What the task requires
Write the records out again, exactly as they stand below.

Record set section start

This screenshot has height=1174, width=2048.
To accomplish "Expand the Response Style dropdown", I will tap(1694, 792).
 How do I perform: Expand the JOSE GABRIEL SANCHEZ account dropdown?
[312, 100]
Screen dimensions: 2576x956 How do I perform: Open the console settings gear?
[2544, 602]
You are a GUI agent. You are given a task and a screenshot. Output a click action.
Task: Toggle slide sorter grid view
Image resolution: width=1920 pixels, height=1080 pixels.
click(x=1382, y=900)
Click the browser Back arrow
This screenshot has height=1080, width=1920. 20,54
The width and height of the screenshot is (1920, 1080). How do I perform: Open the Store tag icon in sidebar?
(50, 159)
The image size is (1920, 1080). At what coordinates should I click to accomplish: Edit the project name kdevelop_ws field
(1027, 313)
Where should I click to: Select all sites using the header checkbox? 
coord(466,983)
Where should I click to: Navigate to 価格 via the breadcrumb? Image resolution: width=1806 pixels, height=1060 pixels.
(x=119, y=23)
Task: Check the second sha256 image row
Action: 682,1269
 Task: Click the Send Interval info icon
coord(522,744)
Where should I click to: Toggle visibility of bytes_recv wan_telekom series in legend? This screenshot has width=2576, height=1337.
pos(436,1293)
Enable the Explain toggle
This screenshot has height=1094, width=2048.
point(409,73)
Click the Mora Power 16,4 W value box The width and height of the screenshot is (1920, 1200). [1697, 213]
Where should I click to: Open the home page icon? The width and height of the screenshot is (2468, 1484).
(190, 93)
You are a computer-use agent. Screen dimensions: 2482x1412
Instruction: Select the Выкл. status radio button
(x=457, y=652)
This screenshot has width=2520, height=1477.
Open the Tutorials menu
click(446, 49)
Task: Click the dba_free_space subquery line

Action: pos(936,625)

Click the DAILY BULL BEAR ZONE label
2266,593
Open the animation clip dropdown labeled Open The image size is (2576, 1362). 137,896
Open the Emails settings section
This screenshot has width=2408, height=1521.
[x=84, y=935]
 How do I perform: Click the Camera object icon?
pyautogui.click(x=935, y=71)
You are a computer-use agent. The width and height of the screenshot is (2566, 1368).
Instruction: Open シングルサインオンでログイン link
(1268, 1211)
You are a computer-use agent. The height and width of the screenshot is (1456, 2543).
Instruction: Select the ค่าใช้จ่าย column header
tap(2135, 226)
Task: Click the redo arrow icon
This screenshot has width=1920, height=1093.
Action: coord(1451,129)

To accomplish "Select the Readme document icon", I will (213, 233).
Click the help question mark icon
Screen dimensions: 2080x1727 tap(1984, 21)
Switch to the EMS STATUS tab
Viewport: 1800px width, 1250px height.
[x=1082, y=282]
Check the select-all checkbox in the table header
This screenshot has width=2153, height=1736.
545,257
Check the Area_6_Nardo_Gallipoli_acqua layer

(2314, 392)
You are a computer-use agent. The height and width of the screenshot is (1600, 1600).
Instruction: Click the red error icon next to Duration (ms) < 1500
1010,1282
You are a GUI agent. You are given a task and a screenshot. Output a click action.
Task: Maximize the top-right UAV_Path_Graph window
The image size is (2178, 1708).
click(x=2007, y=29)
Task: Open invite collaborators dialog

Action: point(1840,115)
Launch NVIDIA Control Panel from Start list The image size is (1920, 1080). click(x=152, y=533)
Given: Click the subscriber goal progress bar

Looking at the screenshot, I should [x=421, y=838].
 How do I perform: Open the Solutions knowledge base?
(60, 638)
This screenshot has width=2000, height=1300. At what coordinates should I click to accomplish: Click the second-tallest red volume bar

Record set section end

Answer space
This screenshot has height=1174, width=2048.
To accomplish "Expand the Response Style dropdown", I will tap(1694, 792).
 How do I perform: Expand the JOSE GABRIEL SANCHEZ account dropdown?
[312, 100]
Screen dimensions: 2576x956 How do I perform: Open the console settings gear?
[2544, 602]
You are a GUI agent. You are given a task and a screenshot. Output a click action.
Task: Toggle slide sorter grid view
Image resolution: width=1920 pixels, height=1080 pixels.
click(x=1382, y=900)
Click the browser Back arrow
This screenshot has height=1080, width=1920. 20,54
The width and height of the screenshot is (1920, 1080). How do I perform: Open the Store tag icon in sidebar?
(50, 159)
The image size is (1920, 1080). At what coordinates should I click to accomplish: Edit the project name kdevelop_ws field
(1027, 313)
Where should I click to: Select all sites using the header checkbox? 
coord(466,983)
Where should I click to: Navigate to 価格 via the breadcrumb? Image resolution: width=1806 pixels, height=1060 pixels.
(x=119, y=23)
Task: Check the second sha256 image row
Action: 682,1269
 Task: Click the Send Interval info icon
coord(522,744)
Where should I click to: Toggle visibility of bytes_recv wan_telekom series in legend? This screenshot has width=2576, height=1337.
pos(436,1293)
Enable the Explain toggle
This screenshot has height=1094, width=2048.
point(409,73)
Click the Mora Power 16,4 W value box The width and height of the screenshot is (1920, 1200). [1697, 213]
Where should I click to: Open the home page icon? The width and height of the screenshot is (2468, 1484).
(190, 93)
You are a computer-use agent. Screen dimensions: 2482x1412
Instruction: Select the Выкл. status radio button
(x=457, y=652)
This screenshot has width=2520, height=1477.
Open the Tutorials menu
click(446, 49)
Task: Click the dba_free_space subquery line

Action: pos(936,625)

Click the DAILY BULL BEAR ZONE label
2266,593
Open the animation clip dropdown labeled Open The image size is (2576, 1362). 137,896
Open the Emails settings section
This screenshot has width=2408, height=1521.
[x=84, y=935]
 How do I perform: Click the Camera object icon?
pyautogui.click(x=935, y=71)
You are a computer-use agent. The width and height of the screenshot is (2566, 1368).
Instruction: Open シングルサインオンでログイン link
(1268, 1211)
You are a computer-use agent. The height and width of the screenshot is (1456, 2543).
Instruction: Select the ค่าใช้จ่าย column header
tap(2135, 226)
Task: Click the redo arrow icon
This screenshot has width=1920, height=1093.
Action: coord(1451,129)

To accomplish "Select the Readme document icon", I will (213, 233).
Click the help question mark icon
Screen dimensions: 2080x1727 tap(1984, 21)
Switch to the EMS STATUS tab
Viewport: 1800px width, 1250px height.
[x=1082, y=282]
Check the select-all checkbox in the table header
This screenshot has width=2153, height=1736.
545,257
Check the Area_6_Nardo_Gallipoli_acqua layer

(2314, 392)
You are a computer-use agent. The height and width of the screenshot is (1600, 1600).
Instruction: Click the red error icon next to Duration (ms) < 1500
1010,1282
You are a GUI agent. You are given a task and a screenshot. Output a click action.
Task: Maximize the top-right UAV_Path_Graph window
The image size is (2178, 1708).
click(x=2007, y=29)
Task: Open invite collaborators dialog

Action: point(1840,115)
Launch NVIDIA Control Panel from Start list The image size is (1920, 1080). click(x=152, y=533)
Given: Click the subscriber goal progress bar

Looking at the screenshot, I should [x=421, y=838].
 How do I perform: Open the Solutions knowledge base?
(60, 638)
This screenshot has width=2000, height=1300. At what coordinates should I click to accomplish: Click the second-tallest red volume bar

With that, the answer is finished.